Mattingly v. Hudson

785 S.W.2d 320 | Mo. Ct. App. | 1990

GARY M. GAERTNER, Presiding Judge.

Appellant, Dale Hudson, appeals an order of the Circuit Court of Perry County quieting title in respondents, Richard and Jeanne Mattingly. We affirm.

The evidence at trial revealed that in May of 1987, the respondents sought to purchase a farm from Anna Clemens. The farm included more than 250 acres of property located in Perry County. Prior to making the actual purchase, the respondents and Ms. Clemens had the property surveyed by Baer Land Surveying. Baer informed the respondents and Ms. Clemens that forty acres of the farm was not titled to Ms. Clemens and that the title holder was “unknown.” Ms. Clemens sold the remaining 214 acres to the Mattinglys, intending to transfer her entire interest in the property. The facts are clear that the Mattinglys and Ms. Clemens at all times treated the forty acres of untitled property as their own, held it in an open and hostile manner, and that this possession lasted for a period of well over twenty years.

On February 3, 1988, the appellant, having been told by an employee of Baer Land Surveying about the untitled property, obtained a quit claim deed from B.D. Wengler for the forty acres in exchange for one dollar. Ms. Wengler was identified at trial as being appellant’s live-in girlfriend. Ms. Wengler never owned the forty acres in question, had no interest in it, and had never even been on the property prior to giving the appellant the quit claim deed.

Appellant then paid back taxes on the forty acres in an amount of less than fifty dollars and acquired a “right of way” from a neighbor by giving the neighbor his truck. Appellant entered the land only a few times after acquiring the quit claim deed “to check the corners,” but never made any improvements.

On August 15, 1988, the respondents filed their petition against appellant and other parties asking the court to quiet title. Appellant filed a counter claim against the respondents asking the court to quiet title against the respondents. The court qui*321eted title in respondents favor and this appeal followed.

*RECORDED INFORMATION*
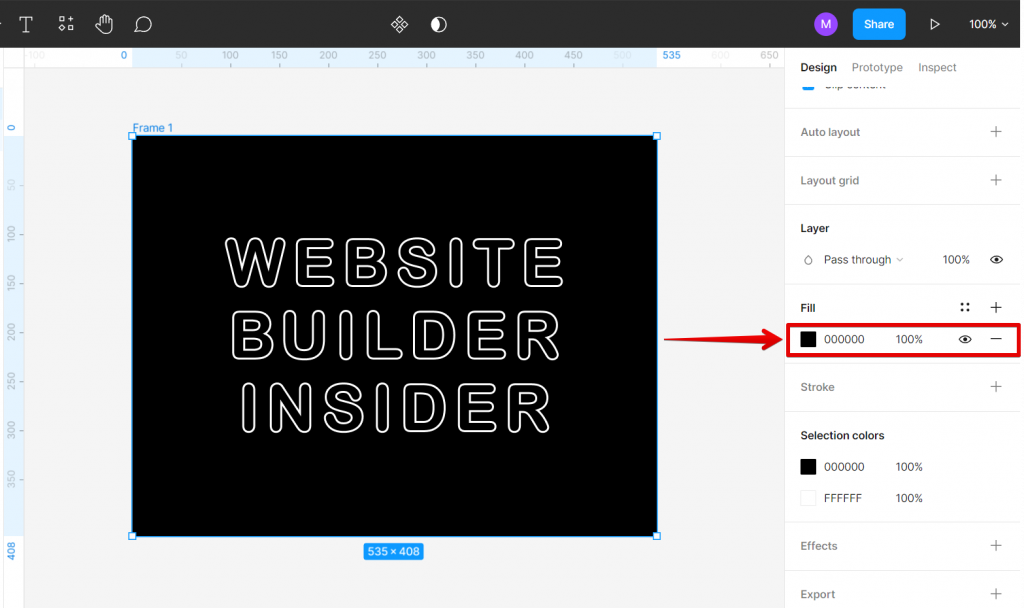
Task: Click the Share button
Action: click(x=878, y=24)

*WHAT THE TASK ASKS*
Answer these questions from the Mattingly v. Hudson opinion:
1. How many acres did Anna Clemens sell to the Mattinglys?
2. What did the appellant give B.D. Wengler in exchange for the quit claim deed?
3. What did the appellant give a neighbor to acquire a "right of way"?

*WRITTEN RESPONSE*
1. 214 acres.
2. One dollar.
3. His truck.